Document passage:

----------

Are you getting your fill of fiber?

August 25, 2010|By LYNN LITTLE

Eating a little more fiber could make a big difference in your health. Fiber not only promotes general wellness and intestinal health, it lowers the risk of developing many diseases and conditions, such as heart attack, diabetes, high blood pressure and certain cancers, which can put your life in danger.

Dietary fiber is the indigestible part of a plant and is available in two forms. Soluble fiber has a high water-holding capacity; oatmeal is an example. Insoluble fiber is not digestible and is the type found in dry beans. Both are necessary for a healthy diet.

  • Eating a high-fiber diet reduces your risk of death from a heart attack. Fiber can help lower cholesterol by absorbing fat and cholesterol from food. Fiber also helps maintain healthy blood sugar levels and keeps your intestines working properly. Eating enough fiber also helps you feel less hungry.

    Many adults come up short on fiber. The average American eats 10 to 14 grams of fiber daily; however, the recommended intake is 20 to 30 grams every day.


Visit the National Fiber Council's website (http://www.nationalfiber ) for information about the benefits of dietary fiber, a fiber calculator, fitness and fiber, and healthful eating.

Increasing your fiber intake doesn't mean drastic changes. Simple changes add up and can improve overall health.

  • Choose fiber-rich foods, such as whole grain bread (3 grams fiber per serving), brown rice (3 grams fiber per serving), whole-wheat pasta (6 grams fiber per serving), fruits and vegetables (2 to 3 grams fiber per serving), whole grain cereals (5 to 14 grams fiber per serving) and dry beans (7 grams fiber per serving). Filling up on high-fiber foods means that you will have less room for high-fat, high-calorie, low-fiber foods.

  • Start slowly. Try to mix your standard choices with the higher fiber ones. As your tastebuds adjust, increase the amount of high fiber foods. Gradually work your way to 20 to 30 grams. This will help lessen the side effects associated changing to a high-fiber diet, such as stomach discomfort.

  • Drink plenty of fluids to keep things running smoothly.

  • Getting the health benefit from fiber doesn't mean just eating oatmeal and bran flakes, although they are both good sources of fiber. You have many options, which make it easier to eat more fiber.

    The following examples illustrate how small changes can help you meet the goal of 20 to 30 grams of fiber daily.

----------

Supplied records:
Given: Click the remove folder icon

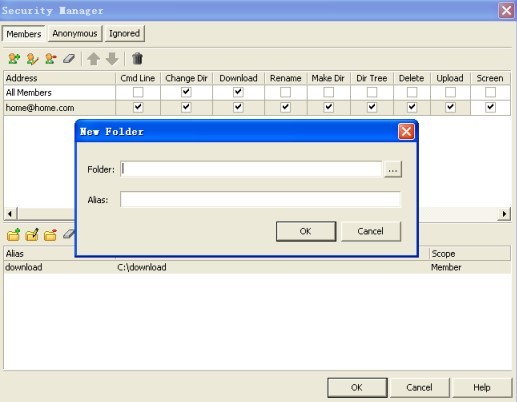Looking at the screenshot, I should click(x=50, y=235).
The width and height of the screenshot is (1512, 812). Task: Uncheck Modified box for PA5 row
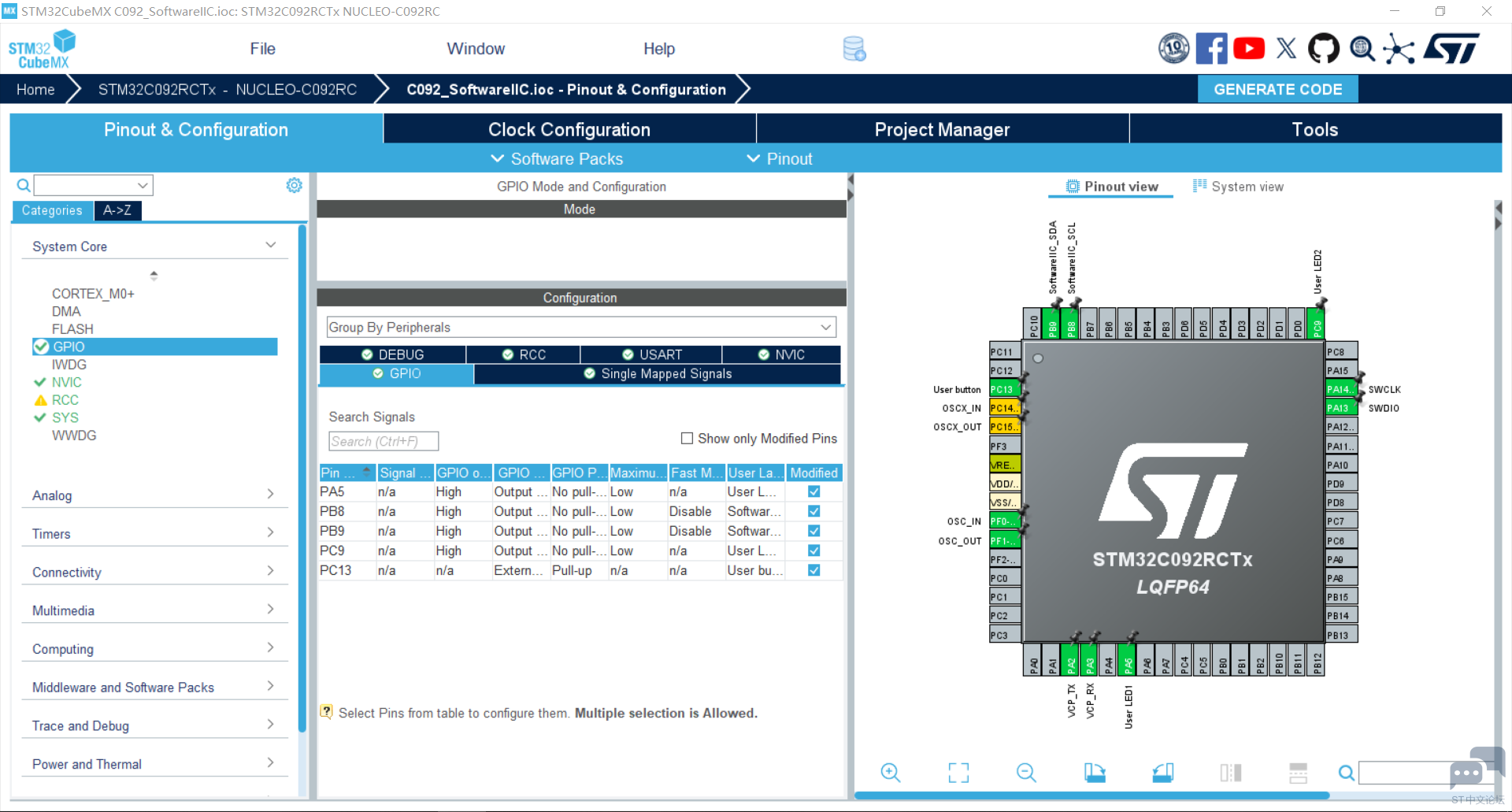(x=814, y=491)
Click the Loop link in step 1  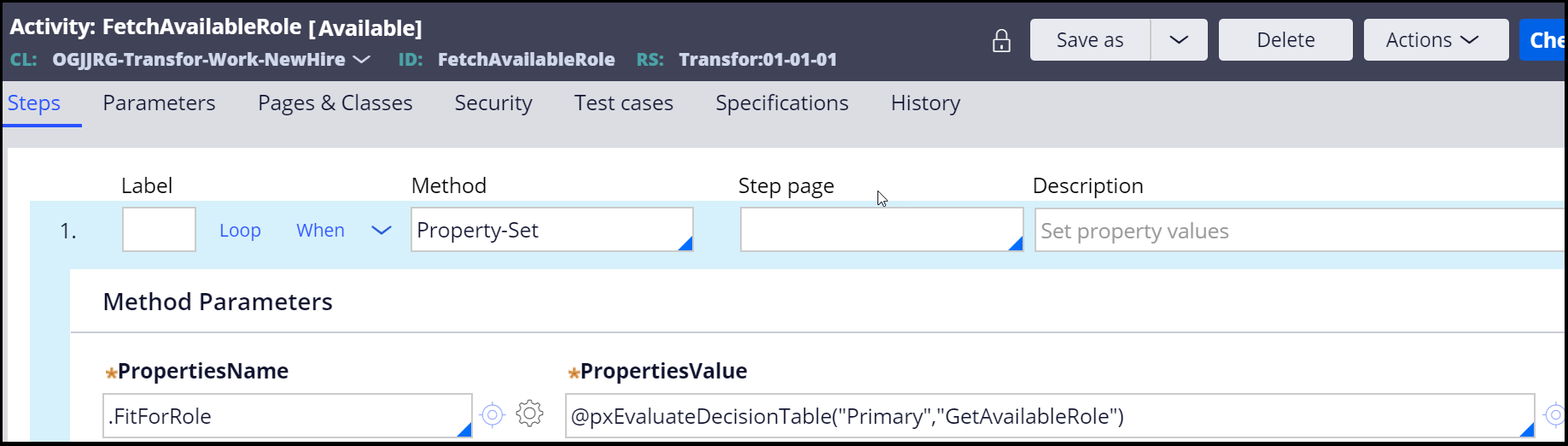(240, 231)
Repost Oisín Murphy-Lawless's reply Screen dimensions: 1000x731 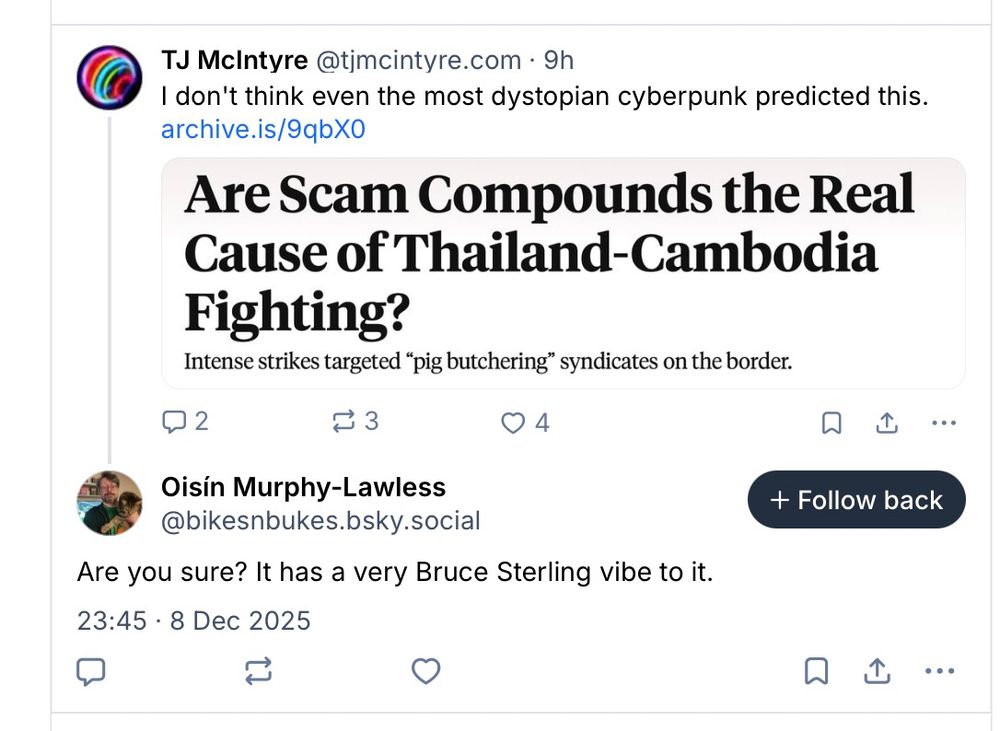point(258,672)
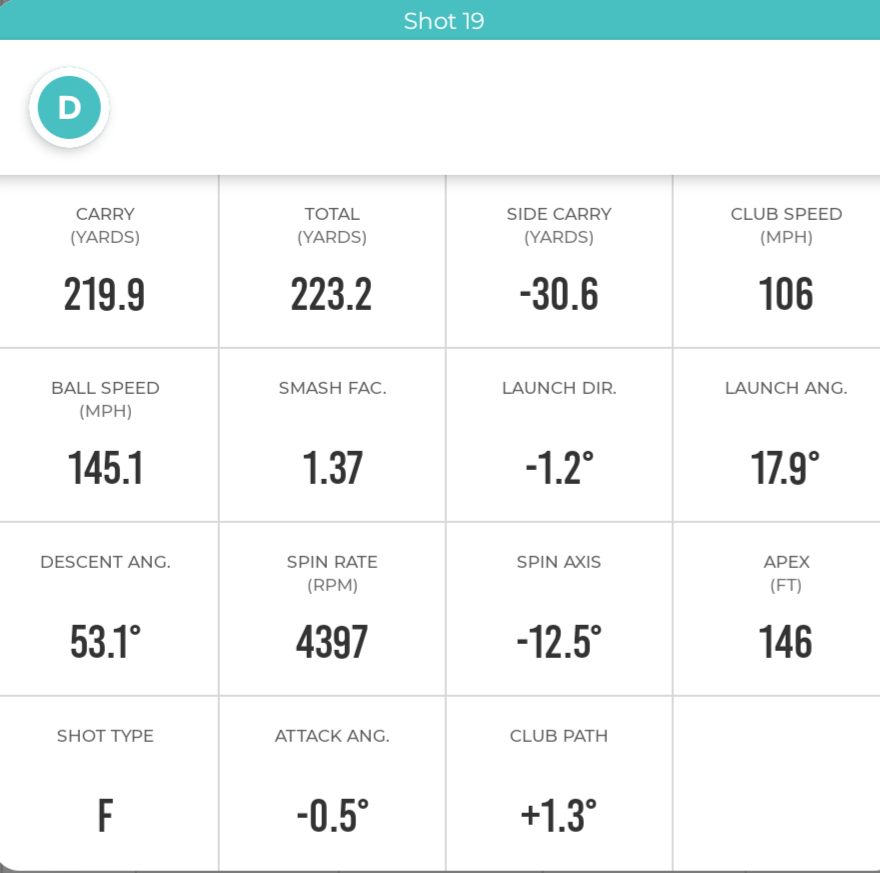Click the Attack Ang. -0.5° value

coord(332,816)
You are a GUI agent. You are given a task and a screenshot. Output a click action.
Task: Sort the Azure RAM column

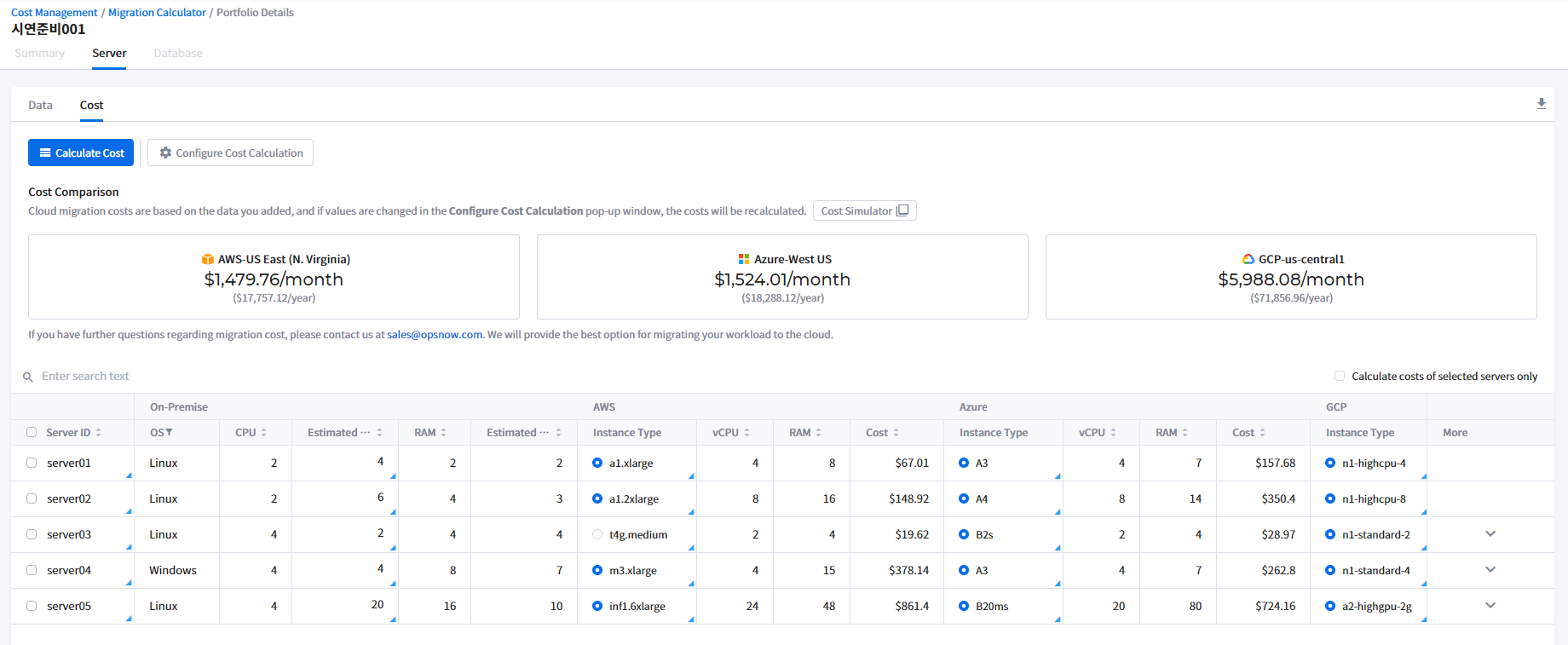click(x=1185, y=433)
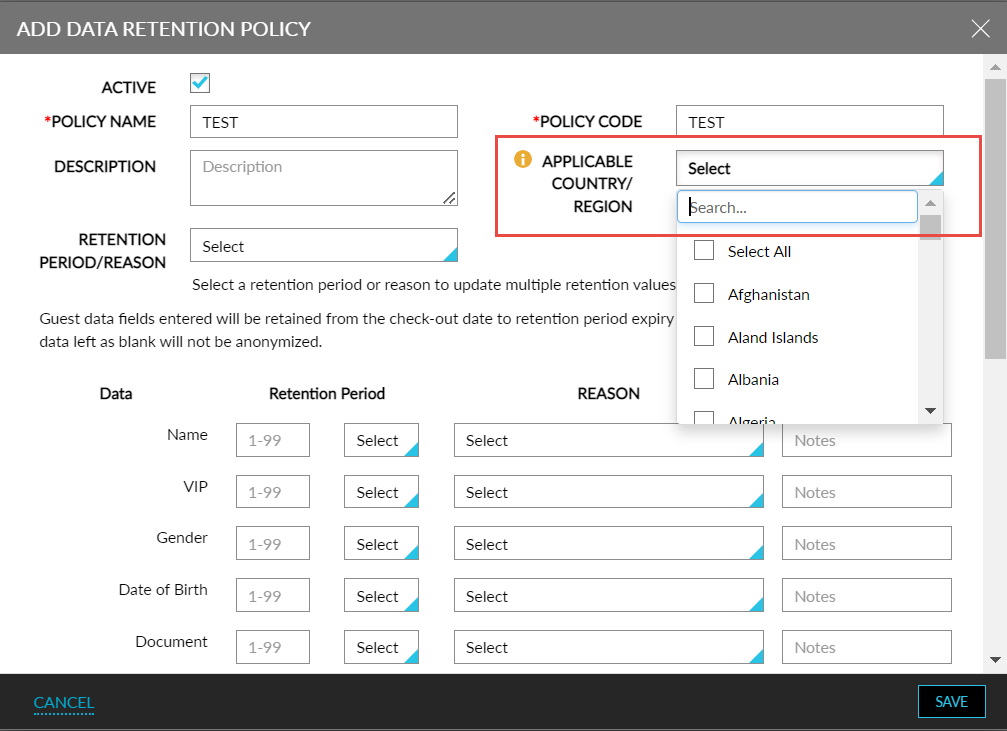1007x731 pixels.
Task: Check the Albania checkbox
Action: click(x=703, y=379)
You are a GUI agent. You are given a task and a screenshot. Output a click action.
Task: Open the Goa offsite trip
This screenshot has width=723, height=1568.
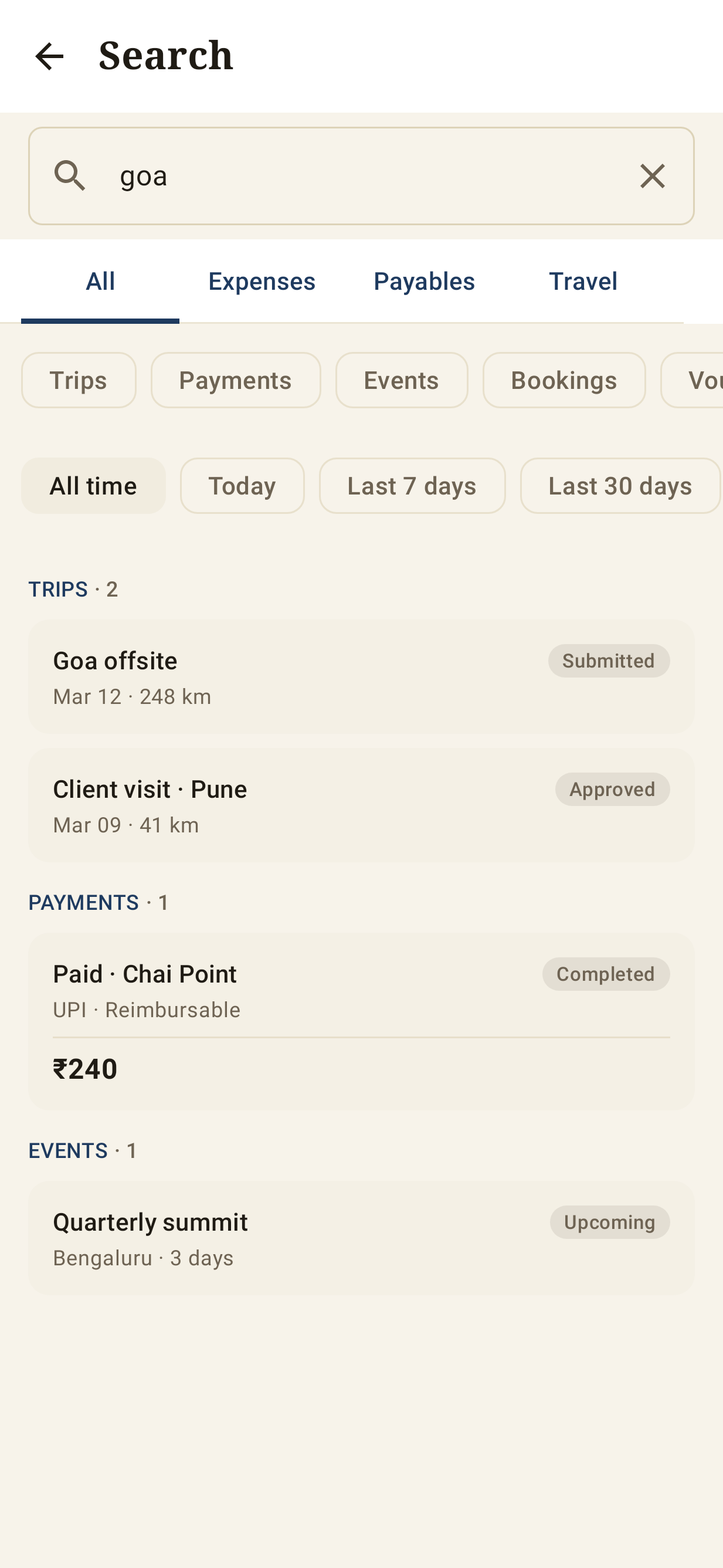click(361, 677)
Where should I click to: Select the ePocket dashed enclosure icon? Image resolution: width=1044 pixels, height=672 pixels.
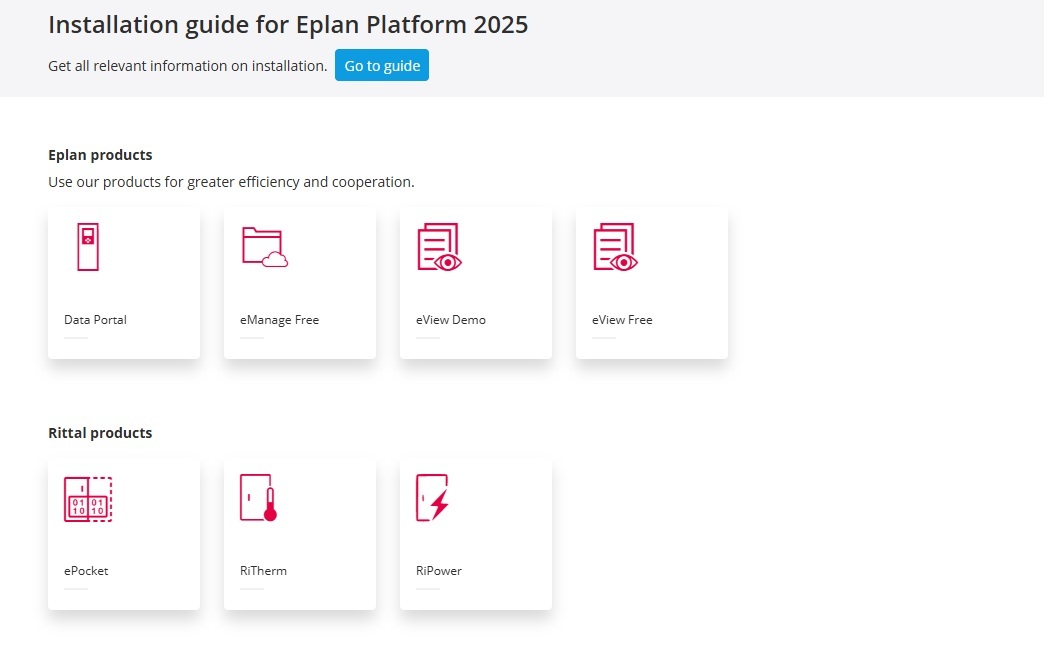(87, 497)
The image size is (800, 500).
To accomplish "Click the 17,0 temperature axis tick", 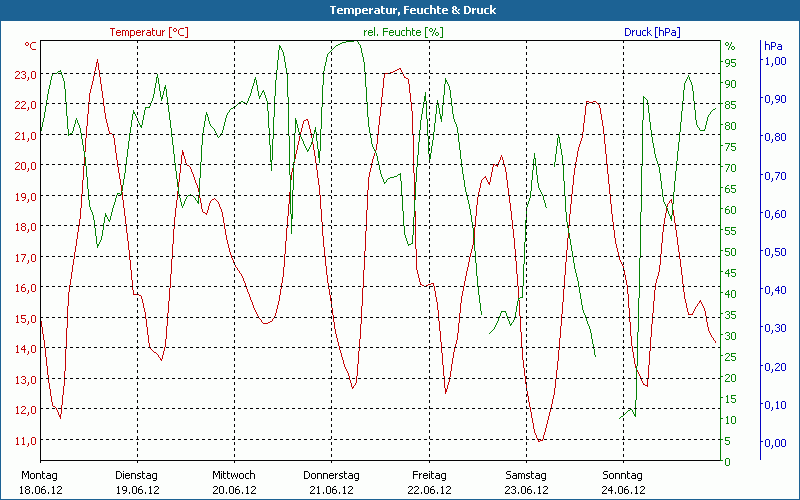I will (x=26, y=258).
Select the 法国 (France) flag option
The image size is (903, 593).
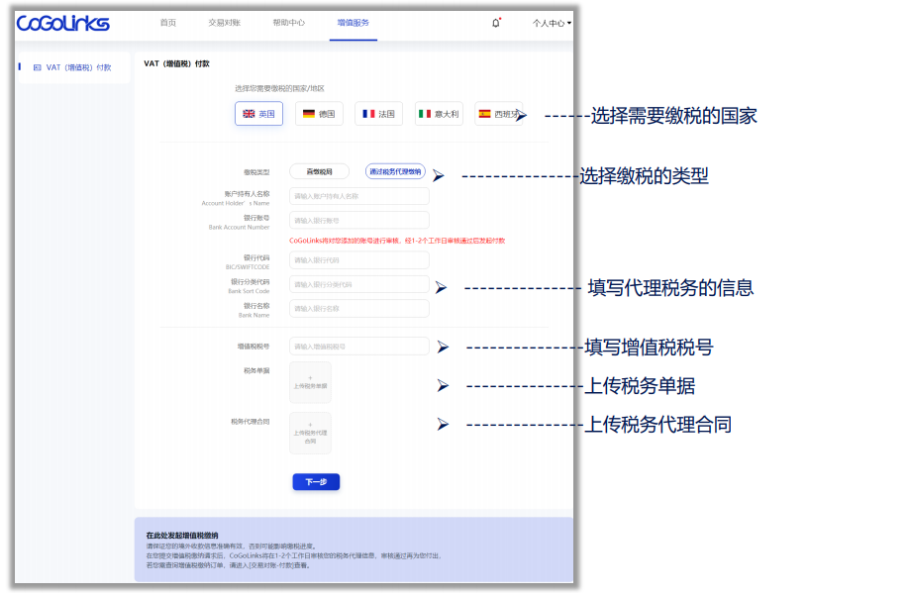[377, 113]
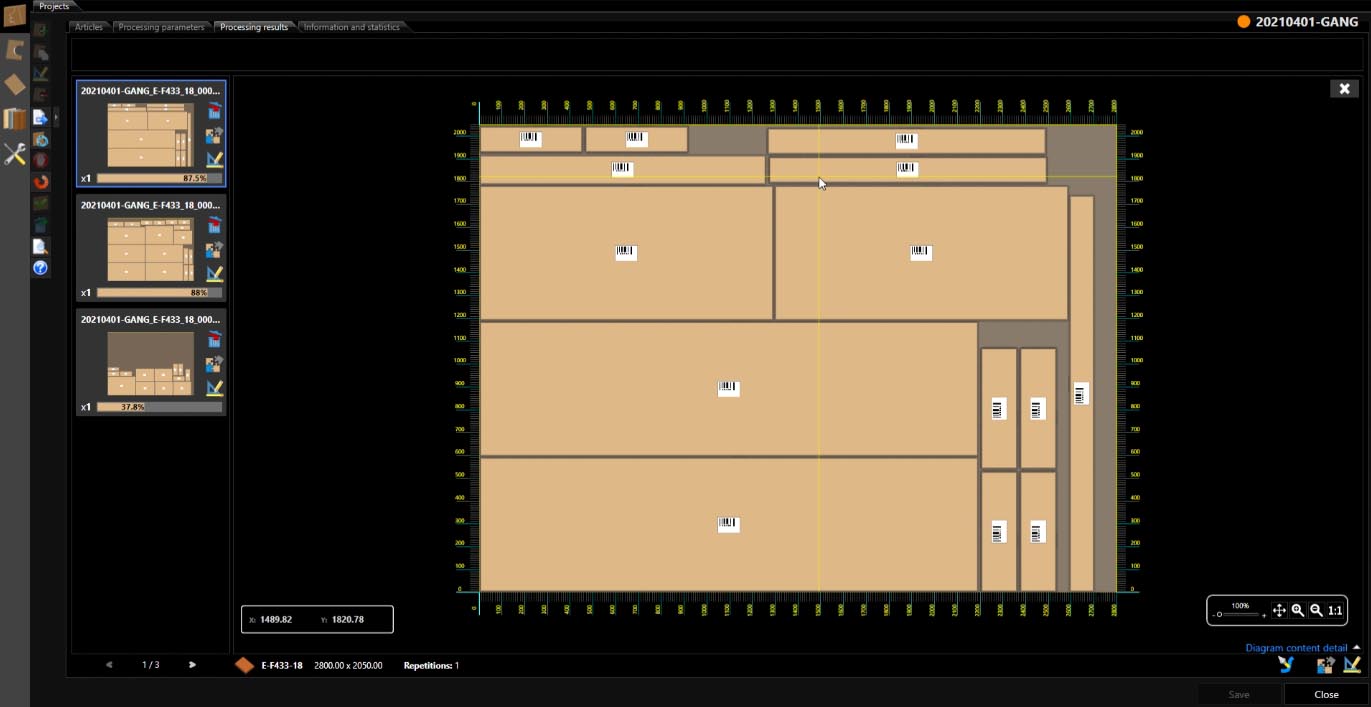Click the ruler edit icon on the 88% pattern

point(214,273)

----------

Activity:
Please answer these questions from the fiber article:
(a) How many grams of fiber does the average American eat daily?
(b) How many grams of fiber are in one serving of whole-wheat pasta?
(c) Which food is given as an example of soluble fiber?
The listing isn't needed for this.

Answer for the task:
(a) 10 to 14 grams
(b) 6 grams
(c) Oatmeal